「おい! そろそろ理由を教えてくれてもいいんじゃないか?」
 
 礼雅はやっとここへ来た理由を話してくれて、その理由は二十分前にゴミを出しに行っていた礼雅はゴミ捨て場で母と出会い、映画館へ行く日が今日であることを母は知っていたので、礼雅を家の中に招いた。
 最愛がそのことに対して怒っていると、礼雅は菓子を食べながら最愛を宥めた。

「宥めるな!」
「怒ったら疲れるだろう?」
「そもそも人の家を自分の家のように寛ぐな!」

 最愛がテーブルを両手で叩きつけたので、ヒリヒリと痛む。

「お前もしょっちゅう俺のところへ来ては寛いでいただろう?」
「それは・・・・・・」

 最愛はそれ以上、言葉が出なかった。それが事実だったから。
 小さい頃から最愛は礼雅の家へ遊びに行っては寛いでいた。そのことを最愛も忘れていない。

「朝はそれほど食べられないな・・・・・・」
「ご飯のおかわりをしないのか?」
「する・・・・・・」

 最愛がしっかりご飯をおかわりするので、礼雅は肩を震わせている。

「くくっ、あはははは!!」
「笑うな!」
「だってさ!」

 礼雅は大笑いしたせいで、咳き込んでいた。

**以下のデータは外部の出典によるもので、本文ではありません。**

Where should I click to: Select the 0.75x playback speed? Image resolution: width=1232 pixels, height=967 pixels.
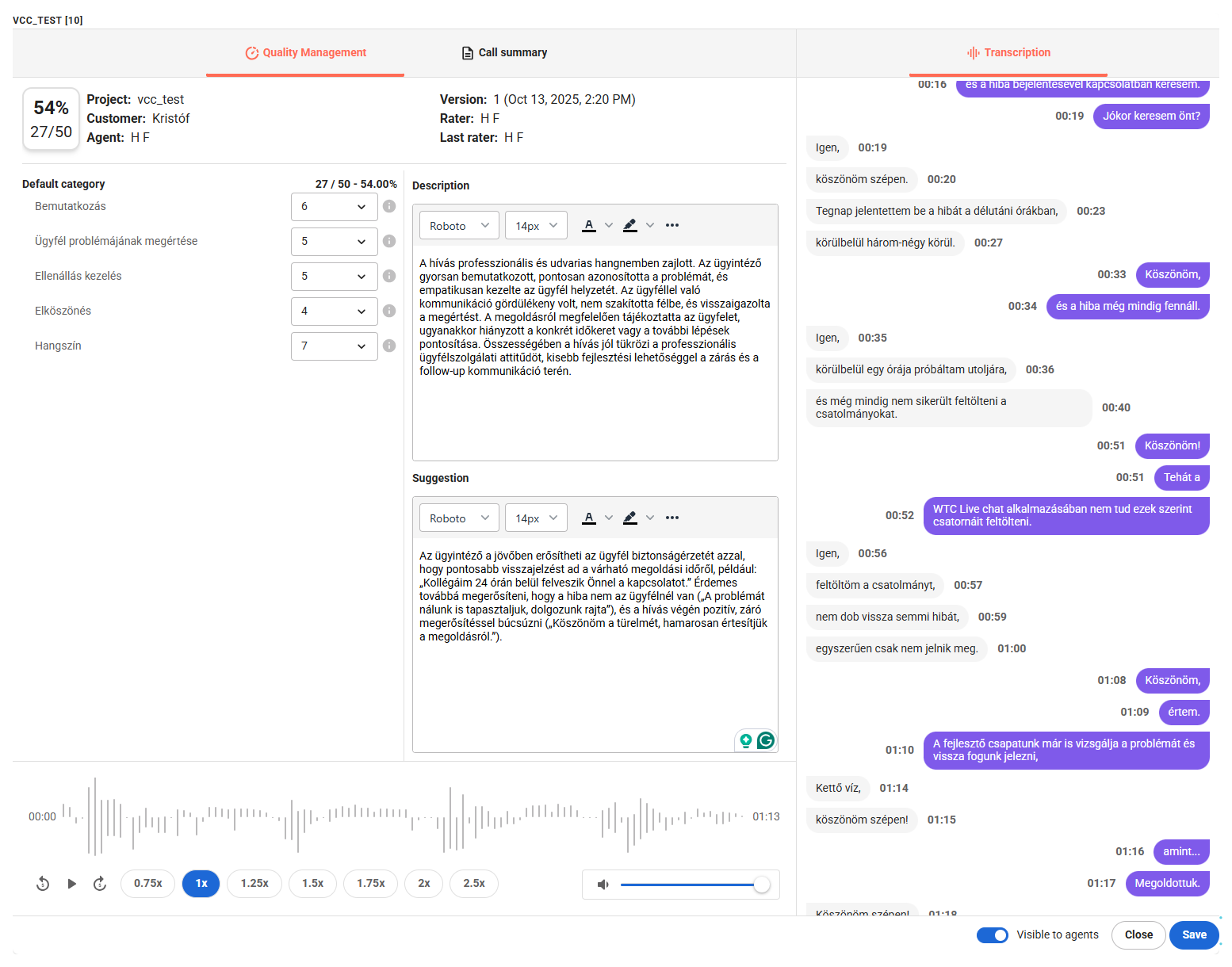[147, 884]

紅茶をすでに飲み終えていたので、最愛は冷蔵庫の中から小さなペットボトルに入っているお茶を礼雅に渡した。
 礼雅が落ち着きを取り戻したときには残っていたのはお吸い物だけだった。それを全て飲み干し、食器を洗っていた。

「最愛、これから映画館へ行くだろ?」
「行く」
「暗闇の中、俺を襲うなよ?」

 それを聞いた最愛は耳が真っ赤になった。